Why democracy? war die Leitfrage verschiedener Kurzfilme, die im Rahmen des Kino-Festivals der Menschenrechte in Buenos Aires gezeigt wurden. Unter anderem ging es um einen italienischen Piratensender, um den ethisch skrupellosen Nachrichtensprecher von SABC und die Rolle des Internets in der Demokratischen Republik Kongo.

“What is democracy?” lautet die  Frage, die beim “Miss Democracy”-Contest entscheidend ist und von der blonden und wenig intelligenten Siegerin aus Seattle erfolgreich beantwortet wird: Mit Verweis auf einen Hamburger – denn der werde schließlich basisdemokratisch international von allen verspeist, sorge für Arbeit für Immigranten und sei ganz einfach leckerrr – und durch eine Cheerleader-Tanzeinlage (”Give me a D-E-M-O-C-R-A-C-Y”). So ironisch wurde die Demokratieproblematik in keinem anderen Kurzfilm skizziert -und dennoch kamen die meisten der Beiträge zu Why democracy? zum gleichen Schluss: “Demokratie” wird oft ebenso oft unverstanden wie unangebracht eingesetzt.

whydemocracy

Die Kurzfilmrolle Why democracy? wurde gestern Abend im Rahmen des 11. Menschenrechte-Kinofestivals Festival Internacional DerHumALC,  das vom 27. Mai bis zum 10. Juni 2009 internationale Shorts, Dokumentationen und Spielfilme zeigt, im Goethe Institut in Buenos Aires präsentiert.

Die facettenreiche Zusammenstellung ist Teil des Projekts Why democracy?, das 2007 von der koordinierenden NGO Steps international und um die 40 internationalen Sendern durchgeführt wurde: „Each of the broadcasters – an A-Z which includes everyone from Al Arabiya to ZDF – will be producing a locally-based seasons of film, radio, debate and discussion to tie in with the global broadcast of the Why Democracy? films.“ Neben den 22 Kurzfilmen, die oftmals von ehemaligen Teilnehmern des Berlinale Talent Campus produziert worden waren, wurden ebenso zehn einstündige Filme gedreht. Die Trailer der Kurzfilme und Zusatzinformationen sind alle auf der Projekt-Webseite einzusehen.

Italo-Piraten

Eröffnet wurde die Kurzfilmrolle mit einem sehr konkreten Demokratieverständnis in Interferenze aus Italien: Das Recht auf Information und Informationsfreiheit entert der  italienische Piratensender Orfeo – wie einige andere Alternativmedien – über die Frequenzen von MTV und anderen offiziellen Sendern, der angesichts Berlusconis Mediendominanz 2002 gegründet wurde und sich seitdem zum Telestreet Network mit etwa 150 Stationen vergrößert hat. Gezeigt wird, was im Staatsfernsehen ausgeblendet wird: Alltag und Probleme von Immigranten, Lokales, Proteste, Kritik. Orfeo möchte den passiven Zuschauer zum Sender machen und strebt nach der Eroberung und Gestaltung des öffentlichen Raums.
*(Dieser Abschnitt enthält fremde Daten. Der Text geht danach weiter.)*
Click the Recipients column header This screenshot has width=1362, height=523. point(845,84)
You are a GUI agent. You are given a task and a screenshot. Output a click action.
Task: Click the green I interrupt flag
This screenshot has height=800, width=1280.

Auch unter Mafiosi sind Piratensender übrigens populär: 2007  war beispielsweise für Radio Nuova Ercolano aus Neapel Sendepause – die Polizeit hatte mitgeschnitten, wie der neapolitanische Birra-Clan inhaftierte Mitglieder durch codierte Musikwünsche und Grüße informierte. Ein Medium ist eben immer nur Medium – und wird erst durch emanzipatorischen Gebrauch zum Mittel der Demokratie.